Show each line of the rows below that contains the word "Identify", copied in full.

» **PROVIDED RECORDS**:
····················

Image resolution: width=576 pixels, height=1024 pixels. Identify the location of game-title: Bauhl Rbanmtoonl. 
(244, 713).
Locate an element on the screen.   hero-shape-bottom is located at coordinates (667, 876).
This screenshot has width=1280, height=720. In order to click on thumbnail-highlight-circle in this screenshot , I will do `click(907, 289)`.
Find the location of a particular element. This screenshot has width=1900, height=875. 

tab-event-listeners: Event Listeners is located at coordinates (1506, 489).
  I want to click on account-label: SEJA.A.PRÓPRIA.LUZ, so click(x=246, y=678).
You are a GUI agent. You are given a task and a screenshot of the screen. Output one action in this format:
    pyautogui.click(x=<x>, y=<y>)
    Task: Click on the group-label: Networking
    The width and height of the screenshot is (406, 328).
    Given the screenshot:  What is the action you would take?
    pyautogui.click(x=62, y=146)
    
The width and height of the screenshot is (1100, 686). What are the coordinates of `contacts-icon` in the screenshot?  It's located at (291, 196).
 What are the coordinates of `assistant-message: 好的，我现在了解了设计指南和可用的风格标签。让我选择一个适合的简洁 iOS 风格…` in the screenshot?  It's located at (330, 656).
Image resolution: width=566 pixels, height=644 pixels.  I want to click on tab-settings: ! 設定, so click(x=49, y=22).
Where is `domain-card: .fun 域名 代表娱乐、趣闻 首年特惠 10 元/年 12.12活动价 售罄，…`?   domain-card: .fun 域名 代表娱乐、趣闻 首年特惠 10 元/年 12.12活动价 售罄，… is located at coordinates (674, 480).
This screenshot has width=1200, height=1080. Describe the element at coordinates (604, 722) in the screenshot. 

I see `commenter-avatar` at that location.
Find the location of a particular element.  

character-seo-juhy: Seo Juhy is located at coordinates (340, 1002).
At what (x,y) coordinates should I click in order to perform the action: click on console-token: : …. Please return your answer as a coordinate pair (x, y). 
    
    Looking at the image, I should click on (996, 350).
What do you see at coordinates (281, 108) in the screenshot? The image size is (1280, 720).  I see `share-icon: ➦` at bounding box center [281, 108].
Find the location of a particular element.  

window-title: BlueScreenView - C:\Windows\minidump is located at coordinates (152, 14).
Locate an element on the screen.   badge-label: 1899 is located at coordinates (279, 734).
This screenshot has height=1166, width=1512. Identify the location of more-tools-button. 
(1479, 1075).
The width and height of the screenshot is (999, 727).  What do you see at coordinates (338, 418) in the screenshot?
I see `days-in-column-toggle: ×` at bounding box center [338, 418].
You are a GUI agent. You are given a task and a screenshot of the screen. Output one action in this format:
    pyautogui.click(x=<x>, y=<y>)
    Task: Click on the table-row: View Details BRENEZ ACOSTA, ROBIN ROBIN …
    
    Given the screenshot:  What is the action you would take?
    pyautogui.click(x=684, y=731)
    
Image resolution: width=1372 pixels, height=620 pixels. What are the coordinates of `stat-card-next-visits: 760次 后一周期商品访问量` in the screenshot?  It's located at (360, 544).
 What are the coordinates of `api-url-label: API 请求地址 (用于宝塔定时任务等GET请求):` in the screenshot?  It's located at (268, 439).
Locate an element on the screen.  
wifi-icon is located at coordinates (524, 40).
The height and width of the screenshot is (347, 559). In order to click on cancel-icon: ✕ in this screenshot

····················

» **ANSWER AREA**:
Image resolution: width=576 pixels, height=1024 pixels. Identify the location of game-title: Bauhl Rbanmtoonl. 
This screenshot has height=1166, width=1512. Identify the location of more-tools-button. 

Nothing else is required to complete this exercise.